O Lourenço me tomou em rajada, diga-se, pois, fui simples demais até para dar terror. Levou-me para casa do irmão e nos possuímos à beça, isso no mesmo dia, estamos a rir tristezas, oh... quando regressei a casa, sem pãezinhos, haaaa, era noite, já estava liberta, prima, nem liguei para fúria dos meus pais que, no dia seguinte, me perscrutaram de norte à sul de mim, mas nada disse; um mês depois já estava a apresentar sintomas de gravidez do Orlandinho, a minha mãe ficou confusa tanto que mereci uma horrível chapada que me custara  dois dentes; ganhei maldições dela, cuspiu na minha cara, disse com todas letras que sou estúpida, e, ela, a tentar entender como foi possível, nem mesmo a Maria da bíblia há quem duvide da sua virgindade; levei os meus pais até ao Lourenço, foram muitos dedos a indicarem tamanha humilhação, dá vergonha, sabe...disseram ao meu marido que traziam a sua esposa  e que estava grávida, sombras, ele todo estupefacto sem o que dizer; no dia seguinte, eu era baptizada à pancadaria.

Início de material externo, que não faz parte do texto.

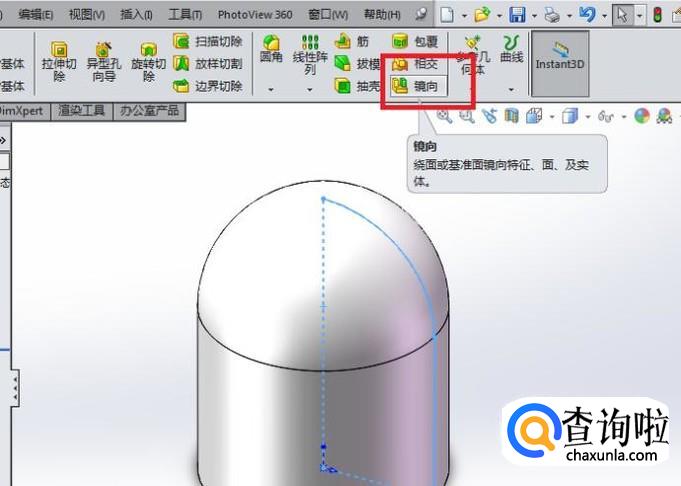Expand the Linear Pattern (线性阵列) dropdown arrow
This screenshot has height=486, width=681.
[310, 89]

O Lourenço que você conhece é de hoje; deixou de vender Tapioca, acabou sendo segurança no primeiro de Maio.



Quando dei a luz o Orlandinho,  um ano e sete meses depois, a minha sogra, sujeitou-me a carpir nas antigas machambas de tchumene para que se comesse lá em casa, ela só acordava, diába sem dó, ficava à espera de mim; cultivava  para que em troca me dessem arroz, mandioca, farinha e alimentasse o meu filho; prima, com uma criança no colo a chorar, com enxada na mão a cultivar para, também, sustentar a minha sogra e o meu próprio marido que  só trabalhava para estar em suas patuscadas ; por inacreditável que possa imaginar, ele chegava ébrio, pouco se importava em saber de onde é que vinha a comida, era só comer e dormir, acordar e deixar trajes sórdidos que sujara com suas  amantes, Inda por cima, com cinto na mão a obrigar-me a lavar. Isso já não me dói; nem tempo para o filho, mana. Ele queria que eu abortasse a gravidez, mas não aceitei, mesmo me desancando, não aceitei. Passou a trabalhar na MOZAL em dois mil, sabe, prima, nem terreno tínhamos, seu irmão mais velho, o Antônio, não tinha mulher, no tempo, fora um péssimo irmão, deixar seu irmão mais novo se perder, é um cúmulo; eu mesmo sem opinião nele, fui ousada, disse que por mais que não parasse de se divertir, que comprasse terreno, porque um dia, não se sabe! No mesmo ano já tinha comprado e morávamos na casa de caniço em Bedene, era tudo trivial: sevícia diária, o Orlandinho  que quase sumia a alma de tanto chorar, sem fraldas, eu tive que secar duas tiras de capulana que a vovó Elina de lá onde fazia os cultivos para ganhar o que comer me ofereceu.



Um  dia, ulterior uma denúncia de algum vizinho, que disse aos meus pais que estavam acabando com minha existência, eu, Cármen Miranda, fui buscada à força pelos meus pais, tamanha brutalidade num só ser, nem tempo para um abraço ao meu filho, patavina; já por lá, tornei-me uma vendedora ambulante, cada dia, infalivelmente, vinha aqui ver o meu filho, deixar o que comer, então, prima, em dois mil e três, foi no tempo que o Lourenço perdera o emprego na MOZAL que teve a obrigatoriedade da voltar comigo, porém, com condição de jamais colocar sua mão sobre mim nem por engano , senão pelo meu consentimento. As bênçãos vieram como pássaros; hoje temos o Sidônio e a Idalina, meus filhos... encetou com biscates nos CFM que terminou com um contrato indeterminado, casamos, mas antes, tinha se repudiado do cigarro, da bebida; hoje, temos tudo isto que temos porque eu nunca desisti dele, de mim, do sonho de ser livre, rica e feliz; a pobreza não é um cancro, minha prima.